Arguments In And About Ruby

When I first started writing Ruby code a few years ago, I had a hard time wrapping my head around Rails’ DSL methods. They looked nothing like the kinds of Java methods I’d been used to reading and writing; declarative and high-level, they accept a dizzying variety of different options and switches. And they’re idiomatic within the community; Ruby is full of, and famous for, its DSL-friendly features, and programmers aren’t shy about using them. These features run counter to common wisdom about appropriate method signatures, yet the use of option hashes remains popular both among library authors and users. The pattern isn’t restricted to Ruby these days either; it’s common in Javascript to pass objects of options into all sorts of places.

So what gives?

As an example of that wisdom, no less an authority than Uncle Bob argues in Clean Code (which I recommend) for a conservative approach to function arguments.

The ideal number of arguments for a function is zero (niladic). Next comes one (monadic), followed closely by two (dyadic). Three arguments (triadic) should be avoided wherever possible.

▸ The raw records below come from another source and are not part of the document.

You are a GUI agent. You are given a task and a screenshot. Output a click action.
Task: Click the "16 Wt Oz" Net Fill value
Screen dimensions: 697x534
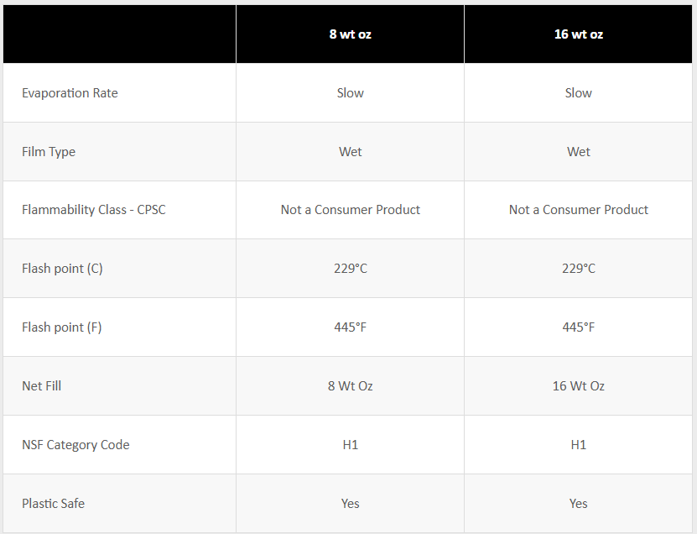point(578,386)
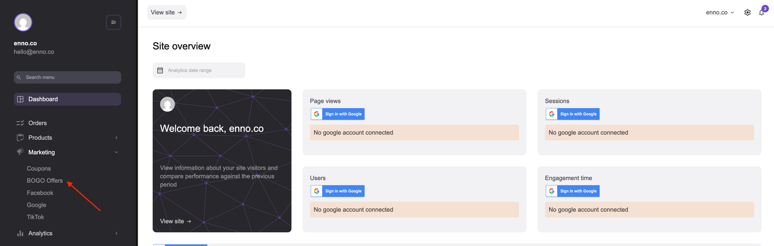The height and width of the screenshot is (246, 774).
Task: Click the Dashboard layout icon
Action: pos(20,99)
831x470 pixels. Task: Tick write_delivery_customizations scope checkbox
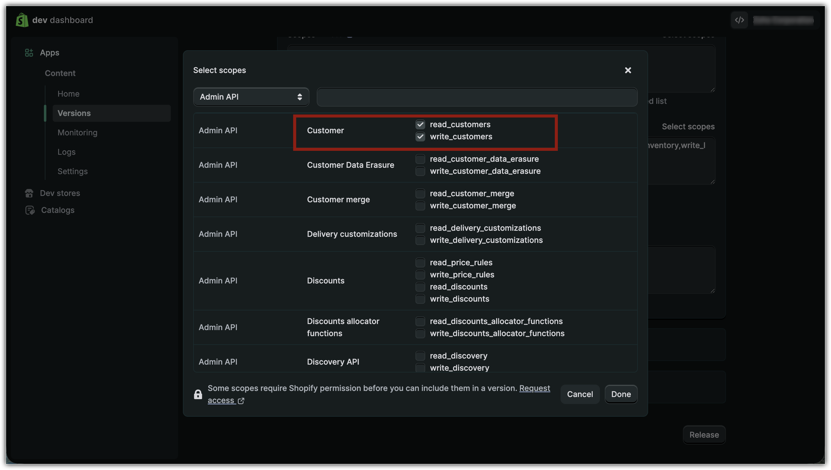tap(420, 240)
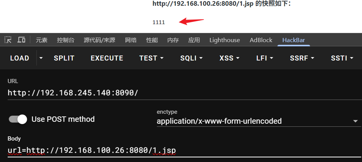
Task: Open the SSTI payload dropdown
Action: [x=342, y=58]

More than three (polyadic) requires very special justification—and then shouldn’t be used anyway.

This results in libraries with lots of small methods that accept small numbers of arguments, although constructors are sometimes used to populate objects with their dependencies in various DI frameworks.

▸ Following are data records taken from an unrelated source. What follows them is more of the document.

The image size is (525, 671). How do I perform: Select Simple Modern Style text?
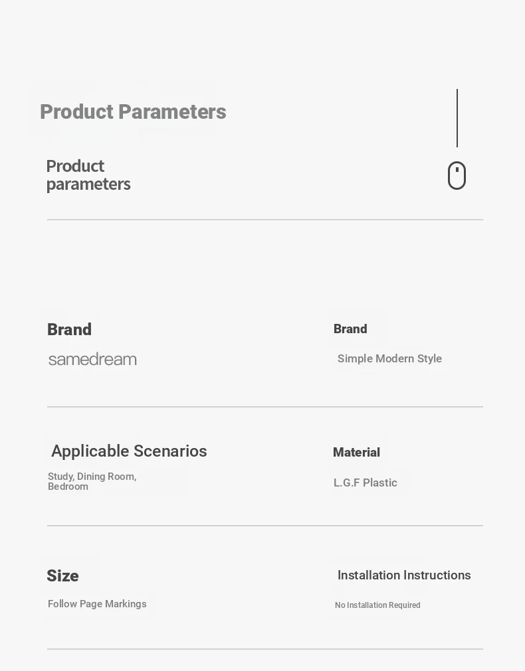point(389,358)
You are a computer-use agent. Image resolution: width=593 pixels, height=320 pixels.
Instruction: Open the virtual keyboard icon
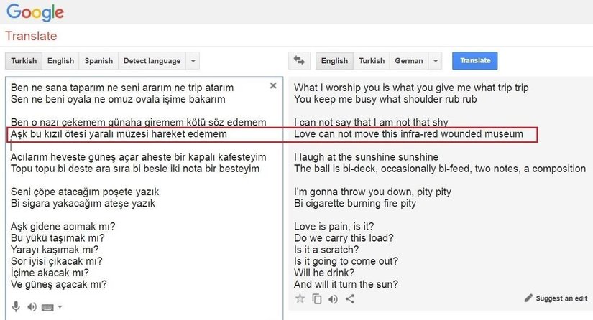point(47,307)
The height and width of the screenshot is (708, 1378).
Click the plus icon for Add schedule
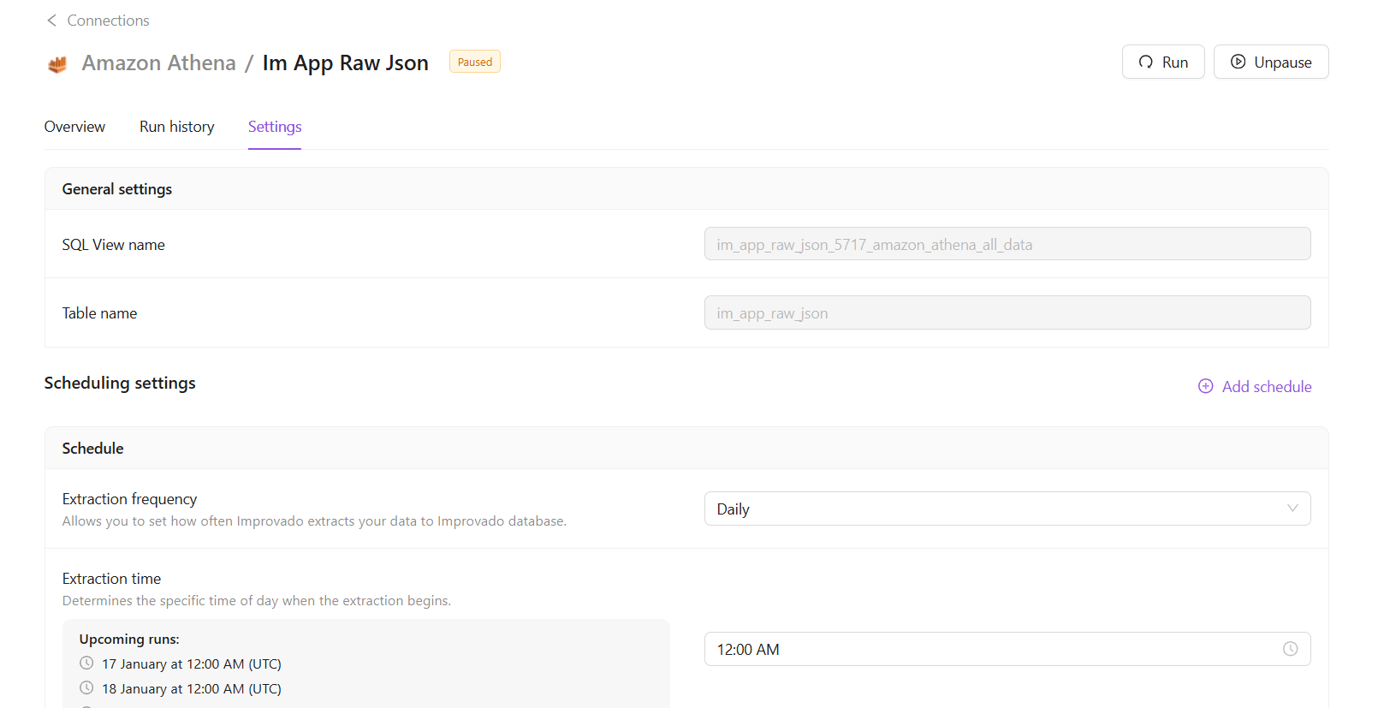tap(1205, 386)
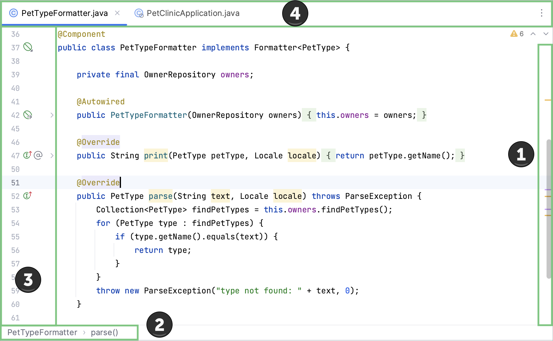Click the implements-method gutter icon on line 52
The width and height of the screenshot is (553, 341).
(28, 196)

But an additional three signatures are common (and even acceptable) in various DSLs, and you can find all three in ActiveRecord:

# def initialize(attributes = {})
Pirate.new :name => "Greenbeard", :ship => "The Queen Anne's Renegotiation"

# def has_many(of_what, options = {})
has_many :crew_members, :class_name => "Pirate", :foreign_key => "captain_id"

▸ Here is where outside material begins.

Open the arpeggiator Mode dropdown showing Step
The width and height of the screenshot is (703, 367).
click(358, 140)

# def validates_presence_of(*arrrrrgs)
validates_presence_of :parrot, :peg_leg, :blank => false

These are, in order: a hash; a single argument followed by a hash; and an open list of arguments used to model a homogenous list followed by a hash of options that apply to all objects in the preceding list. This seems almost fatally flexible compared with the far more narrow first three, but their use is generally more narrow than at first it appears.

Time for a Breakdown

Named arguments in Ruby (again, Javascript applies here too) fall into roughly two use cases:

  1. As options that modify the behavior of the method; this comes most often in DSL form, where the method in question has a relatively simpler signature but a wide variety of modifiers.
  2. As data passed into a constructor; these serve to “rehydrate” objects that consist essentially of empty slots and behavior.

Note that these can overlap; DSL methods often turn around and immediately construct objects from their arguments, which means that these options become the “data” of that object; likewise, data given to a Ruby object often modifies the behavior of that object, as with ActiveRecord classes.

What has always struck me most about #1 was its resemblance to a Unix command; they often accept flags that modify their behavior in dramatic ways while sticking to the idea of trying to do one main thing well. Internally, however, those flags are broken down into more manageable, modular components. The same idea applies here: a method which takes a large number of arguments often serves only as an entry point into the underlying library; from an organizational standpoint, these options get broken down into smaller and smaller method calls, at which point the same rules of method organization apply that Uncle Bob suggests above.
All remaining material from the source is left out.